Figtree farmer, David Connolly who lost his farm to President Emmerson Mnangagwa’s top aide Ray Ndhlukula, has made an amazing rant against the Zanu PF strongman by accusing him of not being sincere in his re-engagement drive.

Connolly did not hide his bitterness against Mnangagwa, whom he felt should have saved his farm from being given to Ndhlukula.

Ndhlukula, who is the deputy chief secretary in the office of the President and Cabinet recently won the legal battle over ownership of Figtree Farm being Subdivision ‘A’ of Centenary situated in the Bulilima District in Matabeleland South province following a Supreme Court ruling.

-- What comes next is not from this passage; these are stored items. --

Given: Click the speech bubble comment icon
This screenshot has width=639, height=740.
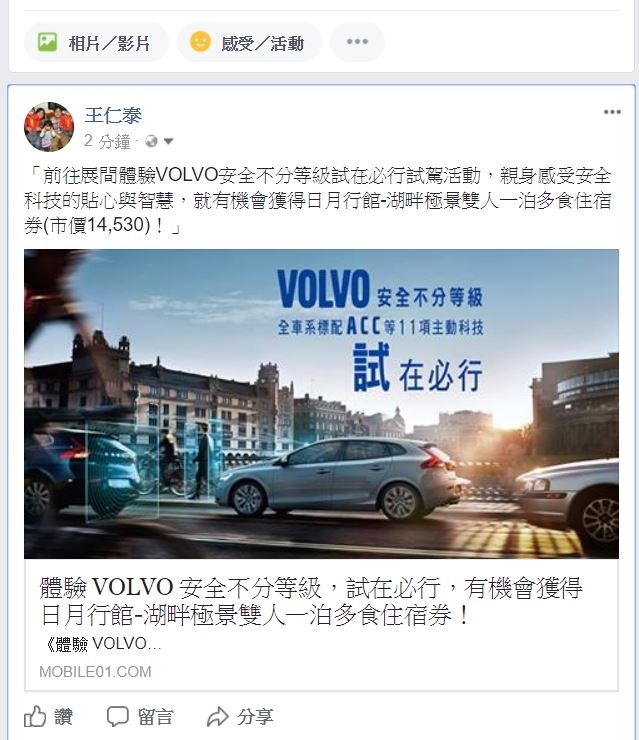Looking at the screenshot, I should tap(118, 716).
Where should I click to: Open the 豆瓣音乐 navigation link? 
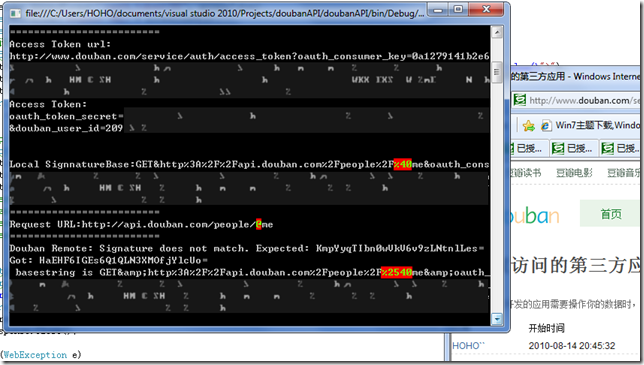pos(623,173)
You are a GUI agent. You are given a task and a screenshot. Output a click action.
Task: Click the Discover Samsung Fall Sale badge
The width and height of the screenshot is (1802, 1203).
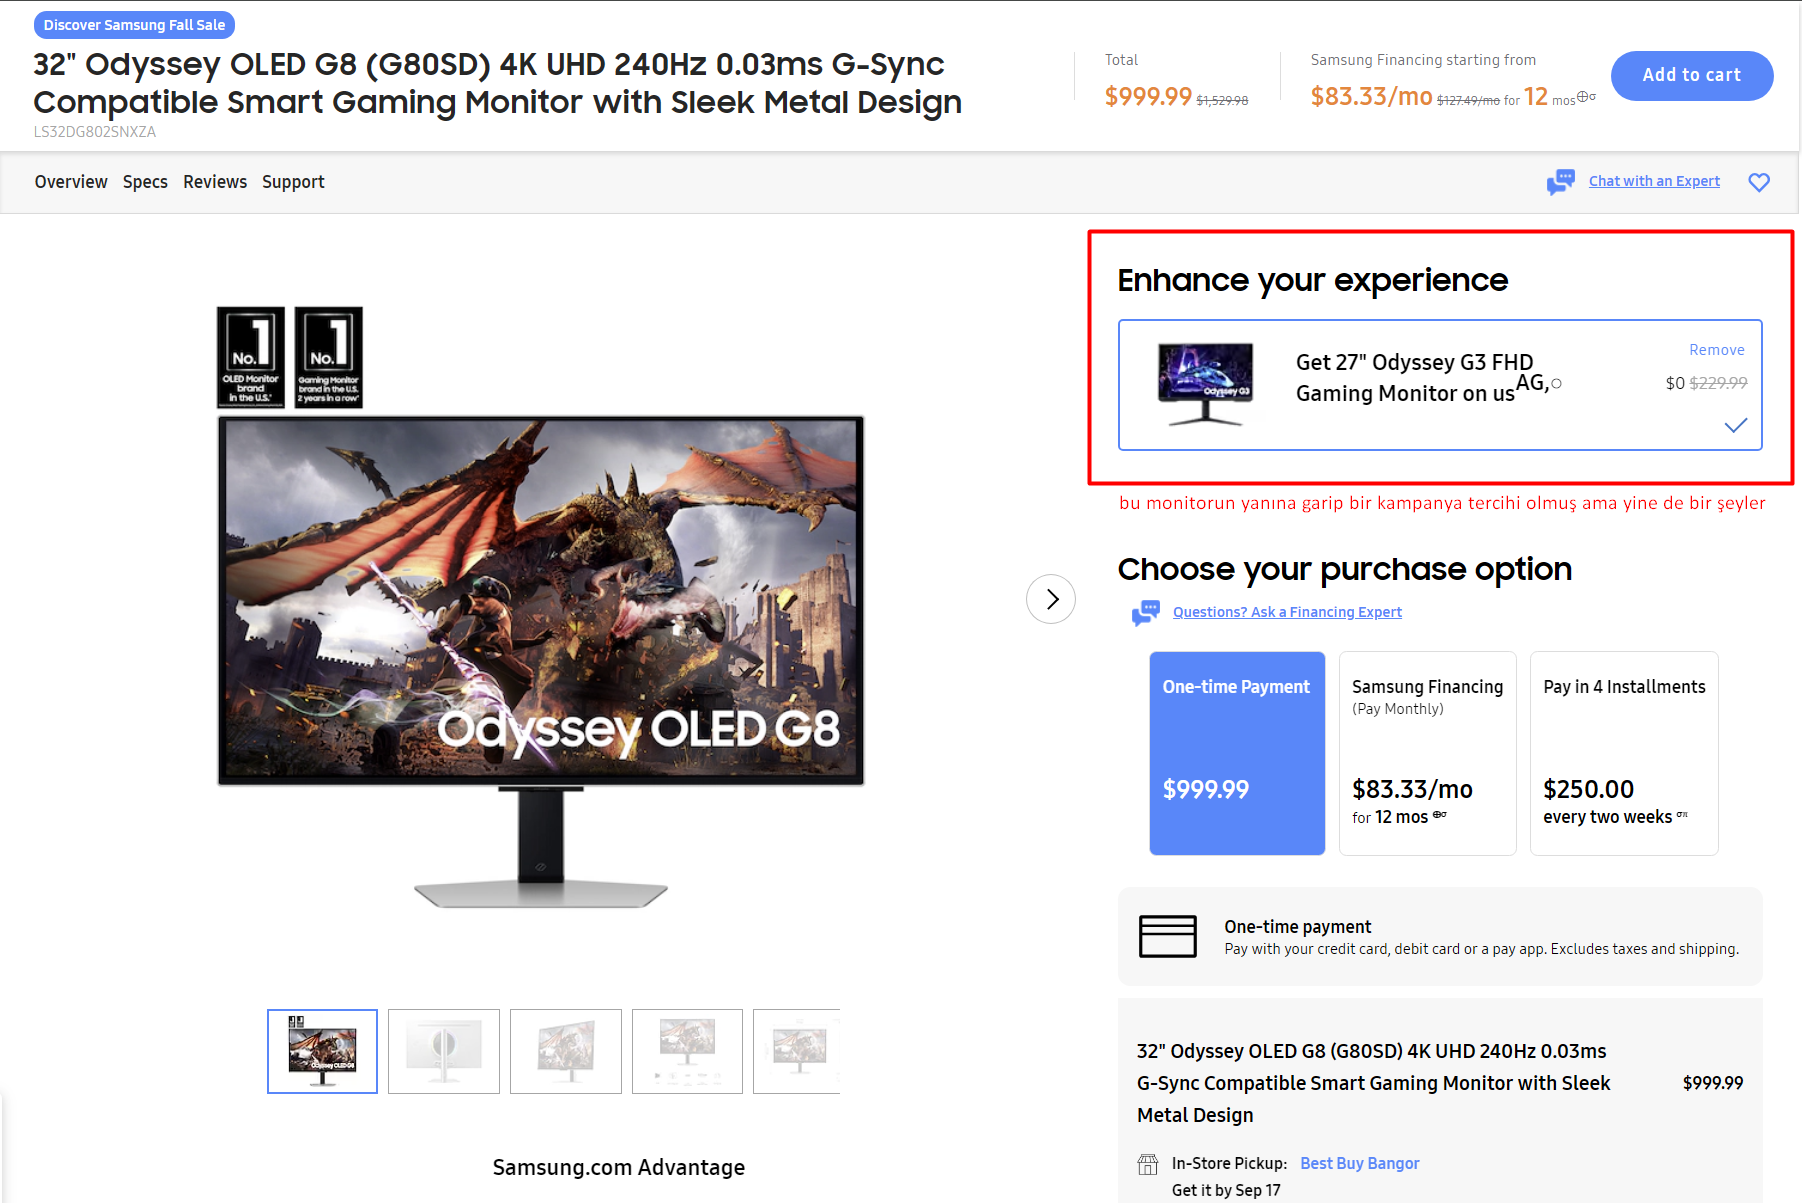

The court said the farm in dispute was State land and had been gazetted under the land reform programme by government.

The farm was gazetted for acquisition by the State on January 31, 2003 under General Notice 37 of 2003 and was subsequently acquired by the State in 2005 by virtue of the Constitutional Amendment No 17 of 2005.

But Connolly, who had lived on the farm for nearly 50 years, said the court decision was a sign that the Zanu PF government was not willing to re-engage honestly with the international community as well as white farmers.

“Basically, I was surprised with the judgment. It’s quite shocking how the government has treated me on this matter.

“I know it’s because I have a white skin hence I am being denied my rights which I deserve like any other Zimbabwean citizen.

“We have a Constitutional Court; I think we have to challenge the Constitution there.

“We just have to see what is good for us but we should be able to do that before the elections such that the international community is aware that president Mnangagwa is all about rhetoric,” said Connolly.


“Mnangagwa is saying Zimbabwe is open for business yet on the other hand is doing the opposite.

“He can’t do that when he is expecting to win in the next election.

“He is chasing white farmers at a time he has promised to address their plight,” he added.

In his inauguration speech in November last year, Mnangagwa promised to compensate the white farmers whose land was seized under the then president Robert Mugabe regime.

Connolly said Mnangagwa’s re-engagements efforts could be in vain if he does not address outstanding issues such as repressive laws which he claimed made his bid to attract investment difficult.

“Mnangagwa has got a lot to do, he must repeal some of these draconian laws like Aippa (Access to Information and Protection of Privacy Act) and Posa (Public Order and Security Act) among others then he can approach the international community and say Zimbabwe is open for business.”

At its peak, Centenary farm employed slightly above 100 villagers around Figtree and benefitted at least 600 families from the surrounding settlements.

Connolly claimed these families have lost their livelihoods because of the eviction and are now struggling to make ends meet.

Under the Connollys, the farm was a leading supplier of green vegetables, beef and milk around Bulawayo and Plumtree.

In 2001, Mugabe introduced laws which his government claimed were aimed at distributing land equitably between black subsistence farmers and white Zimbabweans of European ancestry who had occupied the best agricultural land in Zimbabwe.

But new black land owners have failed to match the standards of white commercial farmers — and at worst have either under-utilised or totally abandoned once vibrant farms acquired from white commercial farmers during the 2000 chaotic and bloody agrarian reforms.